* **Tugas Pengerjaan**
**1)** Rangkum teks tentang September Hitam dalam dua kalimat.
**2)** Lanjutkan teks tentang September Hitam mulai dari kalimat terakhirnya.

* **Halaman**

__________________________________________________

Di akun Instagram @kamisanmajene, muncul sebuah unggahan dengan latar hitam dan tulisan besar “SEPTEMBER HITAM”.

“Bulan ini adalah saksi, ia adalah penanda banyaknya tetesan darah yang menjadi korban dan dikorbankan. kemenangan itu akan kita rebut kembali, jaga kawan, jaga warga, kawan bantu kawan, warga bantu warga. SOLIDARITAS UNTUK SELURUH KORBAN!,” tulis caption dalam unggahan tersebut.

Istilah September Hitam ini pun menjadi tema demonstrasi hari ini di Yogyakarta. Lantas, apa arti dan makna sebenarnya dari istilah September Hitam?

Arti September Hitam dan Kumpulan Peristiwa Kelam di Indonesia

September Hitam adalah istilah yang digunakan untuk mengingat kembali berbagai peristiwa kelam yang terjadi di bulan September dalam sejarah Indonesia.

Beberapa peristiwa kelam yang menjadi bahan renungan dalam kampanye “September Hitam” adalah:

1. Gerakan 30 September

Pada 30 September 1965, tujuh perwira tinggi TNI AD menjadi target penculikan. Mereka adalah Jenderal Ahmad Yani, Letjen Raden Suprapto, Letjen S. Parman, Letjen MT Haryono, Mayjen DI Panjaitan, Mayjen Sutoyo Siswomiharjo, dan Kapten Pierre Tendean.

Jenderal A.H. Nasution sebenarnya juga menjadi target namun selamat karena kelompok penculik mengira Kapten Pierre Tendean yang menjadi ajudan sebagai dirinya.

Semua perwira TNI tersebut dibunuh dan jasadnya dibuang di Lubang Buaya.

2. Tragedi Tanjung Priok

Tragedi ini bermula ketika ada seorang prajurit TNI yang memasuki sebuah masjid tanpa mencopot sepatu. Ia kemudian diprotes masyarakat dan terjadi bentrokan yang membuat 4 jamaah masjid ditangkap.

Pada 12 September 1984 sekitar 1.500 massa melakukan protes di kantor Koramil Tanjung Priok. Mereka menuntut pembebasan jamaah yang ditangkap tersebut. Tanpa mereka tahu, prajurit TNI mengepung massa dari dua arah dan melakukan penembakan ke arah mereka secara membabi buta.

__________________________________________________

* **Cuplikan Data**
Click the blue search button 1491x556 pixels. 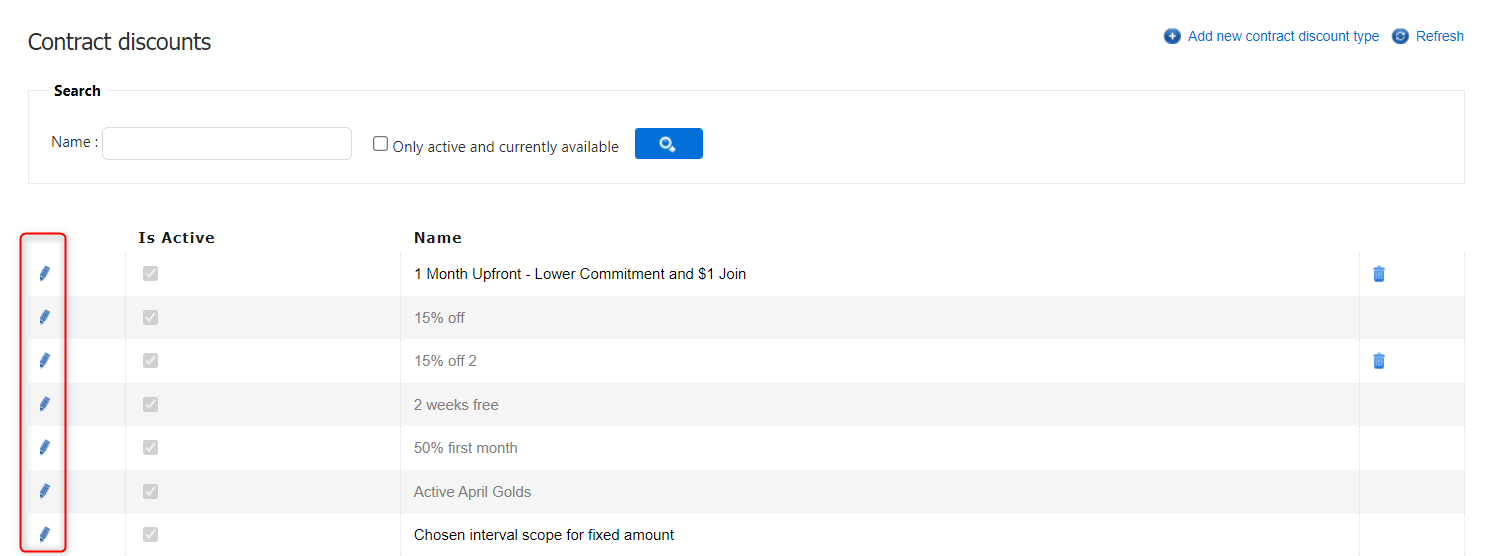(x=668, y=144)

__________________________________________________

* **Jawaban Tugas**
**1)** September Hitam adalah istilah untuk mengingat kembali berbagai peristiwa kelam di bulan September dalam sejarah Indonesia, dan istilah ini menjadi tema demonstrasi hari ini di Yogyakarta. Peristiwa yang direnungkan antara lain Gerakan 30 September 1965, ketika perwira TNI AD menjadi target penculikan lalu dibunuh dan jasadnya dibuang di Lubang Buaya, serta Tragedi Tanjung Priok, ketika prajurit TNI menembaki sekitar 1.500 massa yang memprotes di kantor Koramil Tanjung Priok pada 12 September 1984.

**2)**
3. Tragedi Semanggi 2

Pada tanggal 24 September 1999, saat itu mahasiswa turun ke jalan untuk menuntut Undang-Undang Penanggulangan Keadaan Bahaya (UU PKB) yang diminta Pemerintahan Presiden B.J. Habibie tidak diberlakukan.

Hal ini karena UU PKB memberikan keleluasaan kepada militer untuk melakukan keadaan negara sesuai kepentingan militer. Aparat keamanan menembaki mahasiswa saat sedang terjadi ketegangan. Belasan mahasiswa meninggal dunia termasuk salah satunya mahasiswa dari Universitas Indonesia, Yun Hap.

4. Tragedi Pembunuhan Aktivis HAM Munir

Pada 7 September 2004, Munir Said Thalib seorang aktivis hak asasi manusia (HAM) yang vokal mengkritik pelanggaran HAM berat oleh militer, meninggal dunia dalam penerbangan Garuda Indonesia GA-974 dari Jakarta ke Amsterdam.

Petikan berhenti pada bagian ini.